Quand, au début des années 1960, René Lévesque, alors ministre des Richesses naturelles dans le gouvernement de Jean Lesage, a voulu nationaliser les compagnies d'hydroélectricité et annoncé son intention de construire des barrages en français, bien des anglophones (et peut-être des francophones) lui ont dit qu'il rêvait en couleurs. Il a réussi. Aujourd'hui, devant l'omniprésence de l'anglais autour de nous, trop des nôtres baissent les bras et préconisent un bilinguisme de masse au lieu de tenter de redonner au français la maîtrise des lieux. C'est une stratégie suicidaire.
Une prise de conscience collective et individuelle s'impose. Il ne suffit pas d'obtenir une intervention énergique de l'État. Chacun, chacune doit y mettre du sien en exigeant le français partout, en le lisant davantage, en l'écrivant mieux, en soignant son français parlé. Ne rien faire est bien plus facile, j'en conviens. Mais on sait déjà ce que cela donnera. Une nouvelle Louisiane aux bords du Saint-Laurent dans quelques générations...
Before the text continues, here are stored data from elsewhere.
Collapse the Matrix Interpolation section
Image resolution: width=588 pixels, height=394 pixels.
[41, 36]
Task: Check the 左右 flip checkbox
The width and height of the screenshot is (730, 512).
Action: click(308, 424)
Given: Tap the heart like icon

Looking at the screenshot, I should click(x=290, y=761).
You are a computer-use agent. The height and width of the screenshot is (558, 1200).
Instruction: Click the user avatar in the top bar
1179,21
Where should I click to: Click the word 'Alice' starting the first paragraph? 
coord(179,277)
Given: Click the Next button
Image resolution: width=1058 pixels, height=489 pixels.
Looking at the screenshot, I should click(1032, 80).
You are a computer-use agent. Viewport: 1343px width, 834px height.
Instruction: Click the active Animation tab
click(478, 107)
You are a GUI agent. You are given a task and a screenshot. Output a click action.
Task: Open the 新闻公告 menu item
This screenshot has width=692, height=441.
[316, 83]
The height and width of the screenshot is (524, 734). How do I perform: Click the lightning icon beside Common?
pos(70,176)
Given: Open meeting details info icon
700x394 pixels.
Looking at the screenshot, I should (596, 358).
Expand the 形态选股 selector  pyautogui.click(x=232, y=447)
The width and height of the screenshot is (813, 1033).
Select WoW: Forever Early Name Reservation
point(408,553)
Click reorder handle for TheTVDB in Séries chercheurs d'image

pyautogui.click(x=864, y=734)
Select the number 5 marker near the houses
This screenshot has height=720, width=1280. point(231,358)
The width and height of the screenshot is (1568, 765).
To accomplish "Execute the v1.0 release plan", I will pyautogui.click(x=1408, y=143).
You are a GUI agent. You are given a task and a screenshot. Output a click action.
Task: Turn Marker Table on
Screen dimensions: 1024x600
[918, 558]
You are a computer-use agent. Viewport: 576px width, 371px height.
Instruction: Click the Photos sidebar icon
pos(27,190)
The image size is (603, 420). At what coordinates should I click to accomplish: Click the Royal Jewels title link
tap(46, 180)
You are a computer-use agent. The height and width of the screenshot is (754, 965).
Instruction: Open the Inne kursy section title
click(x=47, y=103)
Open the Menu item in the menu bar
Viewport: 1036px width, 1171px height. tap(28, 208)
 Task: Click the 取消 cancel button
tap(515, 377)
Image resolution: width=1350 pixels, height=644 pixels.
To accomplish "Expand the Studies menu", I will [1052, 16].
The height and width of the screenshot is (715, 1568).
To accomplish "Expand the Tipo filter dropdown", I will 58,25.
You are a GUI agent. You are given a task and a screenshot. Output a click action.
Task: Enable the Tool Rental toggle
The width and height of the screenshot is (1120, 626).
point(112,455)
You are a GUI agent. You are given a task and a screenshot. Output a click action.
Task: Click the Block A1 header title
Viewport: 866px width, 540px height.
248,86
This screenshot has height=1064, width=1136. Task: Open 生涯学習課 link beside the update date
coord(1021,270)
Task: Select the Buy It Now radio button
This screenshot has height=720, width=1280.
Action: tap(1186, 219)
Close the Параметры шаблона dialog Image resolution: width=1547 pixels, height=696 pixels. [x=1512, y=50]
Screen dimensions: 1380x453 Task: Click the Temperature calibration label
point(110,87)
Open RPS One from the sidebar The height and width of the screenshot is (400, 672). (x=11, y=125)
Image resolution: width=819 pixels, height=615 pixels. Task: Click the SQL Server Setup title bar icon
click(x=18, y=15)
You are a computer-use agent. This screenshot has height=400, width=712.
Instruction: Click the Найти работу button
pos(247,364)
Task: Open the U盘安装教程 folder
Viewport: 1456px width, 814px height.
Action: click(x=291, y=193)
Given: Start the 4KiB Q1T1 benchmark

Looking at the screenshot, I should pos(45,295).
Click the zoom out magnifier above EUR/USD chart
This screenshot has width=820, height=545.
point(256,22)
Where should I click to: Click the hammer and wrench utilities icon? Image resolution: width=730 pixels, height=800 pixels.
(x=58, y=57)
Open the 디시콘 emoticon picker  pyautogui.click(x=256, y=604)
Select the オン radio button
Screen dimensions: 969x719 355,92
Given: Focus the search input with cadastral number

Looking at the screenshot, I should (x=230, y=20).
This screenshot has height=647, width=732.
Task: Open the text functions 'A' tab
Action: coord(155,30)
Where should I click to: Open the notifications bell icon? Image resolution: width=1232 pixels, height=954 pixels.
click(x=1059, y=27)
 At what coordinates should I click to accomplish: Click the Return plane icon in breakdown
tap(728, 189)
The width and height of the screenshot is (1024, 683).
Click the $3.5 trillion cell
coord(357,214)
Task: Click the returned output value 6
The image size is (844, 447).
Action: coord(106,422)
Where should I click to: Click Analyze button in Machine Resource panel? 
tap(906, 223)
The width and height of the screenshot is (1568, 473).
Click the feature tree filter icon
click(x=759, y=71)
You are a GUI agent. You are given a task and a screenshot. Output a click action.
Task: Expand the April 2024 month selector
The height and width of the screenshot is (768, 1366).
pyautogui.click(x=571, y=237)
Pour ma part, j'ai commencé à introduire dans mes conversations des mots précis, un peu plus recherchés, pour remplacer les «affaires» et les «choses» qu'on leur a trop souvent substitués. J'ai aussi entrepris de franciser la prononciation de certains termes, noms et lieux qu'on verbalise trop souvent à l'anglaise... La première fois que j'ai dit «i»Pad et non «aille»Pad, j'étais un peu inconfortable et mon interlocuteur a sourcillé... Maintenant je suis habitué et plusieurs personnes autour de moi ont commencé à prononcer le «i» du iPad comme un «i» français...
Vous me direz que c'est une goutte dans un océan. Certes. Mais si des millions de personnes s'y mettent quotidiennement, le paysage linguistique changera... Le pays aussi, peut-être...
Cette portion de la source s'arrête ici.